Savunma sanayii emekçilerini savunmak lazım

Dikkatinizi çekmiştir. Seçim sonuçlarından cesaret alan muhalefet amansızca bir iftira kampanyası başlattı. Olmayan jakuzilerle başlayan saldırılar, satılmayan jet yakıtı ile devam etti. Bu tür iftiraların sonu gelmeyecektir, çünkü sırf iftira için tutulmuş bir trol ordusu var ve adamların tek işi hükümeti karalamak. Bunu geçmişte de yaptıkları için bu tür saldırıları bekliyorduk. Hatta şimdi karalama kampanyalarına CHP'nin ortağı DEM'in trolleri de dahil olmuş görünüyor. FETÖ hep vardı ve gelecekte de olacak.
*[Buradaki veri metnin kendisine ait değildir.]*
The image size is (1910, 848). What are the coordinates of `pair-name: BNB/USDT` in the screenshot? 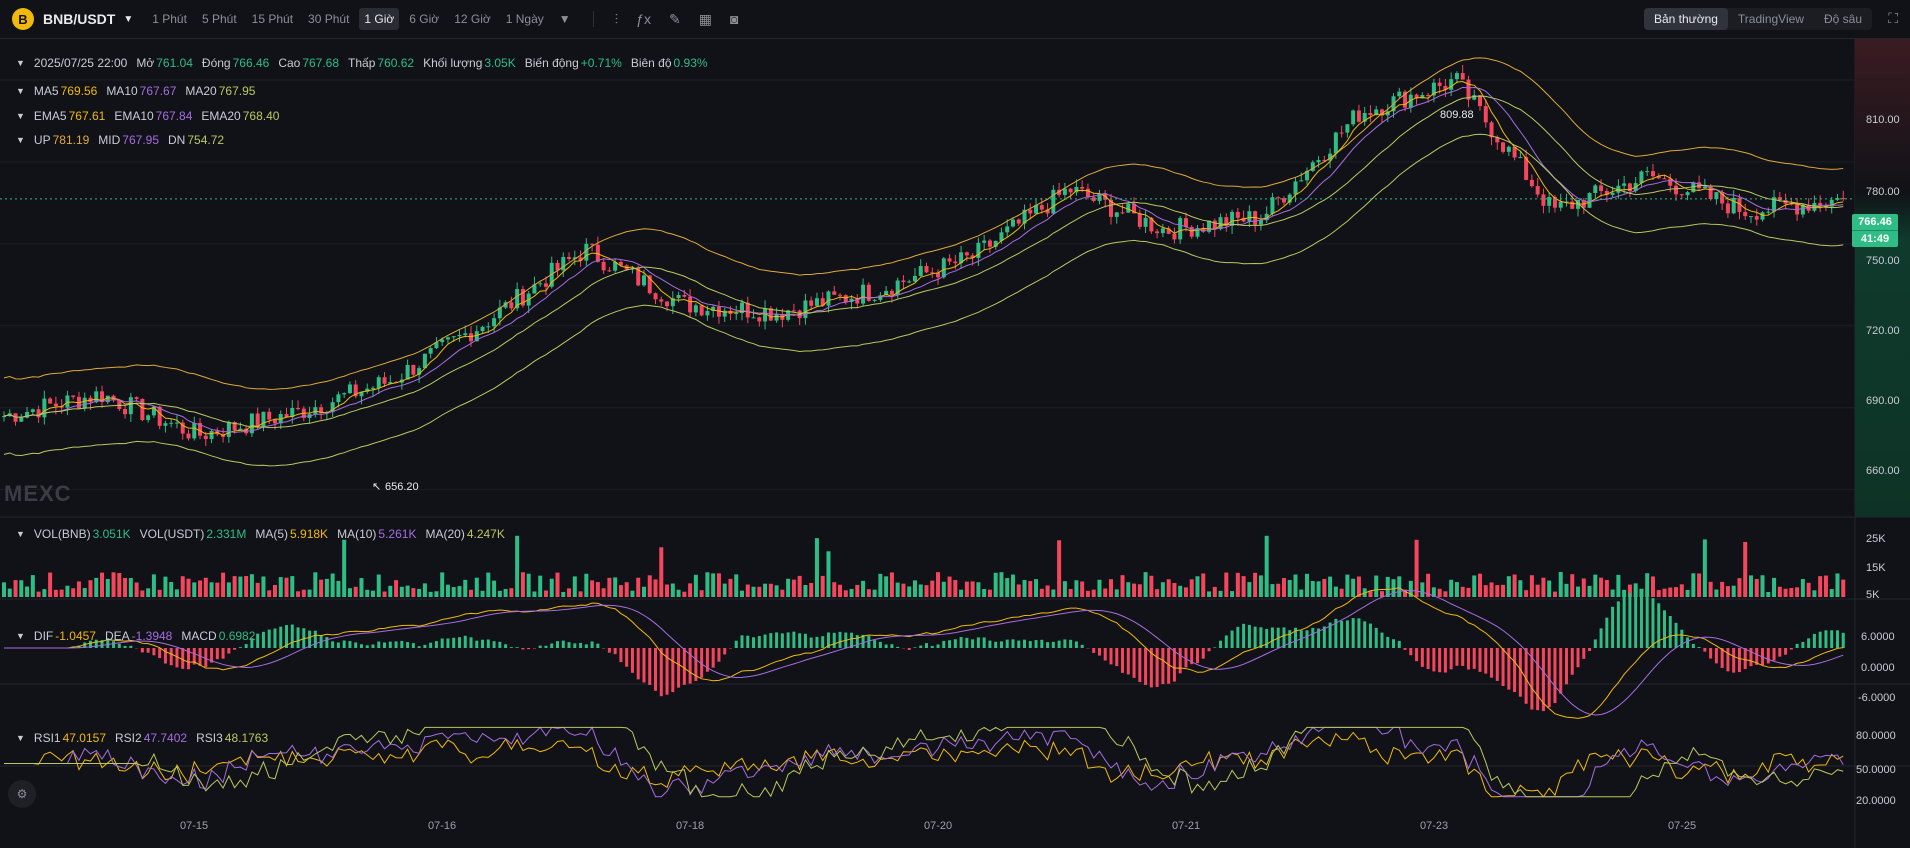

Troller -ki hepsinin kim olduğu, kimler tarafından fonlandığı ve amaçlarının ne olduğu biliniyor- öyle bir azıttılar ki Bayraktar kardeşleri İsrail'e jet yakıtı satmakla itham edecek kadar ileri gittiler. Öyle bir iftira ki kendileri bile inanmıyorlar ve fakat yine de saldırıyorlar. Çünkü çoğunun kendisini devrimci zannettiği ihanet takımının aksine bu iki kardeş savunma sanayiinde gerçek bir devrim yaptılar. Mesele sadece kıskançlık da değil. Asıl mesele bu iki kardeşin devrimi, devrim yapmak için dağa çıkanlara ve şehirdeki işbirlikçilerine karşı yapmasıdır. Bayraktar SİHA'lar sayesindedir ki terör bitme noktasına geldi. Dolayısıyla saldıranların bir acısı var ve acılarından ne yaptıklarını bilmez haldeler.

Yalnız korkumuz odur ki bunlar bir gün iktidar olurlarsa SİHA fabrikasını kapatmakla kalmayıp üstüne bir de bu memlekete çağ atlatmış mezkûr kardeşlere ve onlar gibi birçok emektaşa hayatı zehir ederler. Bu ülkenin en düzgün işleyen ve ülkenin de ilerisinde giden tek sektörü savunma sanayiidir. Eğer CHP-DEM ortaklığı bir gün iktidar olursa ilk işleri yerli silah sanayisini yok etmek olacaktır, çünkü terörün var olmasının tek yolu savunma sanayisinin bitirilmesidir. Şahsen seçim günü sonuçlar açıklandığı gün ilk endişem savunma sanayii oldu ve sektörün önde gelen oyuncularının alakasız iftiralara maruz kalması endişemde ne kadar haklı olduğumu gösterdi.

Zannımca saldırılarına devam edecekler. Onlar iktidar olmasalar bile mağdur ettikleri vatansever emektarların bu kadar hakarete bünyeleri dayanamaz ve şevkleri kırılır. Bu da savunma sanayimizi yavaş yavaş savunmasız hale getirecek. İhanet maalesef dışarıdan değil, bir tümör gibi içeriden geliyor. Devlet ne yapıp edip savunma sanayiini iç saldırılardan korumalıdır. Bir silah fabrikasının bombalanması ile fabrika sahiplerinin saldırılara maruz kalması aynı şeydir. Neticede ürünler önce beyinlerde vücut bulup sonra fabrikada üretilirler. Dolayısıyla Bayraktar ailesi gibi kendini ülkenin savunmasına vermiş insanları savunmak lazım. Çünkü savunmacılar savunulmazsa ülke hiç savunulamaz. Bu yüzden saldırganlar en ağır şekilde cezalandırılmalı.